▶ [EXERCISE OBJECTIVE]
In the records below, begin at the line that has "Disable rendering for the Rambut object" and stop after the line that has "This screenshot has height=1117, width=1676."; quote those lines verbatim and nothing more.

(Stored data)
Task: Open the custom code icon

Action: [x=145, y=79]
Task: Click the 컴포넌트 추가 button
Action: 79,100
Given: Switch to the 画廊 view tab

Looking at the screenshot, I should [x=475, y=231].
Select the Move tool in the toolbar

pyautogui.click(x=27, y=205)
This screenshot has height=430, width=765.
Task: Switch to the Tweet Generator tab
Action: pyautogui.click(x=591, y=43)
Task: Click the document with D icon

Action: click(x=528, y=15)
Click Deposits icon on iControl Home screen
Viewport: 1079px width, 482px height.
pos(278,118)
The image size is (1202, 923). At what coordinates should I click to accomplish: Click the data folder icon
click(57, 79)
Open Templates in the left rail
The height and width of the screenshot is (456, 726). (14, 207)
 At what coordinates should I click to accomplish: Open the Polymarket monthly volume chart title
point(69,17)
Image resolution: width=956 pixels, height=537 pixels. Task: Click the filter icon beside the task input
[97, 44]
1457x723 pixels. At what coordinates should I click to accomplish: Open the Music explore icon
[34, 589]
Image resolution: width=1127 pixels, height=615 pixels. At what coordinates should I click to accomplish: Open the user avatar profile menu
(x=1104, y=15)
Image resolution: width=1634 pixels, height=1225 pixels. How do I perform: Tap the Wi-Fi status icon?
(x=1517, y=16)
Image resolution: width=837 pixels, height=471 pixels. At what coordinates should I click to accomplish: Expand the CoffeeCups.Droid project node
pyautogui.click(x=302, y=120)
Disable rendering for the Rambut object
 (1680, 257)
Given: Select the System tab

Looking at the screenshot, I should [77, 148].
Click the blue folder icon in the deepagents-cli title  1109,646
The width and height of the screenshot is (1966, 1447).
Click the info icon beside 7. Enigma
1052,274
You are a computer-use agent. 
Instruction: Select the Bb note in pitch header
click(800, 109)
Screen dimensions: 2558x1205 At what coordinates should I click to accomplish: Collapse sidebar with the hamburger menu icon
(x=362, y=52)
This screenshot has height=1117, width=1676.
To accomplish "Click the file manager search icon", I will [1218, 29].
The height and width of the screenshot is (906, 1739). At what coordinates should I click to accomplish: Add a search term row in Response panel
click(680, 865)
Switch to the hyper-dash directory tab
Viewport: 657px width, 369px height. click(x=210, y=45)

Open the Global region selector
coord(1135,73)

▶ [RESPONSE TO THIS TASK]
Disable rendering for the Rambut object
 (1680, 257)
Given: Select the System tab

Looking at the screenshot, I should [77, 148].
Click the blue folder icon in the deepagents-cli title  1109,646
The width and height of the screenshot is (1966, 1447).
Click the info icon beside 7. Enigma
1052,274
You are a computer-use agent. 
Instruction: Select the Bb note in pitch header
click(800, 109)
Screen dimensions: 2558x1205 At what coordinates should I click to accomplish: Collapse sidebar with the hamburger menu icon
(x=362, y=52)
This screenshot has height=1117, width=1676.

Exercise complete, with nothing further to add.